Haşmet Babaoğlu – Şükür!
Haşmet Babaoğlu’nun bu yazısı, islamcı siyasetin yüz yıllık kendi dilini yaratma konusundaki sorunsal mücadelesine bir destek niteliğinde. Modern dönemin getirdiği yeni “deli gömlekleri”nin öğrettiği kavramların muğlaklığıyla vicdanımızın aldığı yaradan, iyisiz ve kötüsüz hayatımızdan bahsediyor. Ancak bu buhranların içinden, şükrün esasına ve hayatımızda nasıl bir tevazu inşa ettiğine değinerek, unutulmuş bir kavramı bize tekrar hatırlatıyor. Bize yeni bir “şükreden insan” profili çıkarıyor.
HAŞMET BABAOĞLU
Şükür!
İnkar etmenin bize hiçbir faydası yok…
Asıl kargaşa, asıl çatışma ve yarılma… Kırgınlıksa kırgınlık,
şaşkınlıksa şaşkınlık, kızgınlıksa kızgınlık…

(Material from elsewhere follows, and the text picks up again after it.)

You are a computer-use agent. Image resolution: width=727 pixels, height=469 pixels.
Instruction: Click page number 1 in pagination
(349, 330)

Ne sokakta, meydanda; ne de dağda, ovada!
İçimizde…
Hepimizin zihninin derinlerinde…
Arzularımızla tatminlerimiz arasında gittikçe açılan uçurumun tam kıyısında…
Korkunç bir kavga bu!
İyi insan olmak istiyoruz, dünya adil olsun istiyoruz ve en önemlisi yeryüzüyle
barışık yaşamak istiyoruz.
Fakat bunu nasıl yapacağımız noktasında her şey karışıveriyor.
En özgür olduğunu sanan bile bir “hapishane”de kanat çırpıyor!

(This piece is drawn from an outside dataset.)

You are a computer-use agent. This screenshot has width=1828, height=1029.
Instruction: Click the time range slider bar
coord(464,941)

Peşine koştuğumuz modern fikir akımlarının Hollywood dekorunu andıran
derme çatma gösterişlerine aldanmakta zorlanıyoruz artık.
Fakat binlerce yıllık insanlık gelenekleriyle de aramız açılmış bir kere!

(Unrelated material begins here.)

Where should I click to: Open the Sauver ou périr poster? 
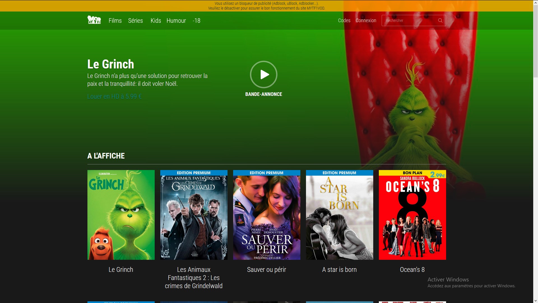coord(266,215)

Kalbimizin ve geleneğin “iyi” ve” kötü” tarifleriyle içinde yuvarlandığımız ekonomi politiğin tarifleri birbirinden öylesine
uzak ki!
“Büyük kaos” dediğim bu işte!
İçinden çıkamıyor, ne kalbimizde ne de zihnimizde bir türlü “düzen” oluşturamıyoruz.
***
Neden bunları yazıyorum?
Geçen gece bir tweet okudum, Cüneyd-i Bağdadi’nin hikmetli sözüydü: “Şükür, Allah’ın verdiği nimete nefsini
layık görmemendir.” Ürperdim. Şükür duygusunun dindar çevrelerde bile yavaş yavaş seküler havaya uyup” “aman
da ne güzel yaşıyor ve bunu hak ediyoruz!” inancının minnet ifadesine dönüştüğü bir çağda bu sözle ürpermemek
elde mi!
Yapılacak şey bu sözün üzerine eğilmek, sakin kafayla uzun uzun düşünmekti.
Ama rahat duramadım, bu mesajı twitter ortamında çoğalttım.
Gelen bazı tepkilerden bir kez daha anladım ki…
Fena kopmuşuz!
“Derdin ne senin böyle bilimden uzak geri zekalı şeyler yazıyorsun” diyenleri saymıyorum, onlar ayrı vaka ve
önemli değil!
Fakat gecenin o saatinde bana “haklısın, mutluluğun tek anahtarı şükretmek” diye mesaj gönderen ahbaplarımı ne
yapmalı!
Nasıl anlatmalı ki, şükür, “mutluluk yolu” falan değil!
Bütün bir inanç tarihinin “şükür” anlayışıyla bizim kafayı mutluluğa takmış modern “şükür” algımızın hesapçılığı
arasındaki o lanet yarılmayı görmezden gelemeyiz.
Az önce gördüm; internette bir “kişisel gelişim” sitesinde uzman(!) kişi “şanslı olduğunu bilen ve buna şükreden
gelişir!” diyordu.
Bizim suyun dibine dalmayan ve hep yüzeyde kulaç atan zihnimize…
Anlatabilir miyiz acaba…
Şükür, nimeti değil, nimeti vereni görmektir!
11 Temmuz 2013/ Sabah
Acaba ne kadar para alıyordur ? mutlaka bunada şükrediyordur. Baş sayfası güllük gülistanlık, sanki bu topraklarda hiç bir şey olmuyormuş gibi çıkan gazetete yazmak nasıl bir şey, herhalde yazacak bir köşesi olduğu içinde şükrediyordur ?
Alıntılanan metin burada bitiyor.